TEXTE À LIRE.
----------------------------------------

Thomas Gunzig : « Pour faire de la politique, il faudrait des écrivains, mais ils ont mieux à faire... »
Retour sur l’actualité de 2022 avec l’écrivain Thomas Gunzig. Qui attend toujours des nouvelles de ses " chers amis du Qatar ".
Publié le 31-12-2022 à 07h00
:focal(545x371.5:555x361.5)/cloudfront-eu-central-1.images.arcpublishing.com/ipmgroup/BQ63KSSP5RGDZEKS4R2AAASBW4.jpg)
Thomas Gunzig, c’est peut-être juste une impression mais vous avez l’air de plus en plus énervé, dans vos billets ou dans vos publications sur Twitter…
Énervé, je ne sais pas si c’est le bon mot. En tout cas, il s’est passé des choses énervantes… Twitter, c’est génial. J’adore. J’ai rencontré des amis sur Twitter. C’est une façon de participer au débat public, mais qui est très particulière. C’est très court, on est souvent dans la réaction, dans l’affect. Donc, ça peut apparaître comme des publications énervées. Quant aux billets (NDLR: sur La Première), c’est l’exercice de style qui veut ça. On me demande de réagir de manière humoristique ou émotionnelle à l’actualité.
Ce n’est pas lié spécifiquement à ce qu’on a traversé ces derniers mois, alors ?
Dans toute l’histoire de l’humanité, l’actualité a toujours été soulevée, traversée par des injustices, par la violence… Si j’avais tenu un billet à l’époque de l’Égypte antique ou au Moyen Âge, je pense que le ton aurait été le même. Il se fait que j’écris aujourd’hui. C’est vrai que cette année, il y a eu une succession de crises globales qui ont mis en évidence la fragilité de nos vies, de nos sociétés, de nos gouvernements. La fragilité, ça veut dire l’incapacité à envisager des choses avec une vision à long terme et l’incapacité à dépasser les intérêts particuliers.
Aucune morale n’est tirée de tout ça. OK, l’opposition entre au Bureau. Super. C’est tout ? Il faudrait revoir tout le machin
Si on jette un coup d’œil sur l’actu 2022, un des dossiers parmi les plus saillants chez nous, c’est le Parlement wallon, son greffier, ses chantiers, son voyage à Dubaï… Une mine d’or pour alimenter les billets des chroniqueurs ?

----------------------------------------

Données de cibles de clic:
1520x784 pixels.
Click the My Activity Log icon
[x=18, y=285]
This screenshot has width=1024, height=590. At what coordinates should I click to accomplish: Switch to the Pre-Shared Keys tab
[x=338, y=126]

----------------------------------------

TRAVAIL DEMANDÉ.
• A. Recopiez mot pour mot le passage de l'entretien avec Thomas Gunzig qui va de « Aucune morale n’est » jusqu'à « des chroniqueurs ? ».
• B. Prolongez l'entretien avec Thomas Gunzig au-delà de sa dernière phrase.

CORRIGÉ.
• A.
Aucune morale n’est tirée de tout ça. OK, l’opposition entre au Bureau. Super. C’est tout ? Il faudrait revoir tout le machin
Si on jette un coup d’œil sur l’actu 2022, un des dossiers parmi les plus saillants chez nous, c’est le Parlement wallon, son greffier, ses chantiers, son voyage à Dubaï… Une mine d’or pour alimenter les billets des chroniqueurs ?

• B.
C’est peut-être une mine d’or, mais c’est de l’or qui ne sent pas bon. Faire un billet là-dessus, c’est aller replonger sa plume et ses doigts dans la médiocrité de l’esprit l’humain. Le greffier, c’est juste le visage d’un système global. Lui et les gens qui ont permis ce système sont les véritables ennemis de la démocratie. Et ce système permet leur impunité totale. Aucune morale n’est tirée de tout ça. OK, l’opposition entre au Bureau. Super. C’est tout ? Il faudrait revoir tout le machin. Donc, oui, ça fait des sujets faciles. Mais c’est aussi désolant. Ce qui anime la plume sur tout ça, c’est la colère, le dégoût, le désespoir. Et la résignation: des histoires comme ça, on en a depuis vingt siècles.
Le Parlement européen, c’est un objet qui n’est pas fini. Il faudrait terminer le mode d’emploi avant que le système explose, à force d’affaires et de corruption
On peut ajouter le Qatar Gate au Parlement européen. De quoi rendre populiste le plus ardent défenseur de la démocratie parlementaire ?
Le Qatar Gate, comme l’affaire du greffier, ça vient démontrer qu’il y a un élément auquel les grands architectes de la démocratie n’ont pas pensé: c’est la nature humaine. Il y aura toujours des gens qui travaillent honnêtement et courageusement. Et il y aura toujours des gens pour tirer profit d’un système merveilleux pour leurs intérêts personnels. Il faudrait des garde-fous. Je suis un Européen convaincu. Mais le Parlement européen, c’est un objet qui n’est pas fini, un brouillon d’institution. Il faudrait terminer le mode d’emploi. Avant que le système explose à force d’affaires et de corruption.
Vous aviez lancé un appel dans la foulée du Qatar Gate: « Chers amis du Qatar, je suis officiellement à vendre. Pour la modique somme de 600 000 euros en liquide, je m’engage à ne plus dire du mal de votre Coupe du monde de merde ». Vous avez eu une offre ?
(Rire) Non, malheureusement. Je paie mes factures avec le peu que je gagne en tant qu’auteur. J’aimerais bien qu’on m’amène une valise avec 600 000 € dedans. Mais je n’ai rien reçu. Je suis très déçu...
À propos de factures, vous n’avez toujours pas allumé le chauffage chez vous ? Vous continuez à travailler avec des mitaines sur votre PC ?
Oui. Toujours pas de chauffage.
Par souci d’économie ou par esprit de provocation ?
Non, vraiment par peur de la facture. Je l’ai reçue. Elle a doublé alors qu’on a moins consommé. Comme tout le monde, quoi.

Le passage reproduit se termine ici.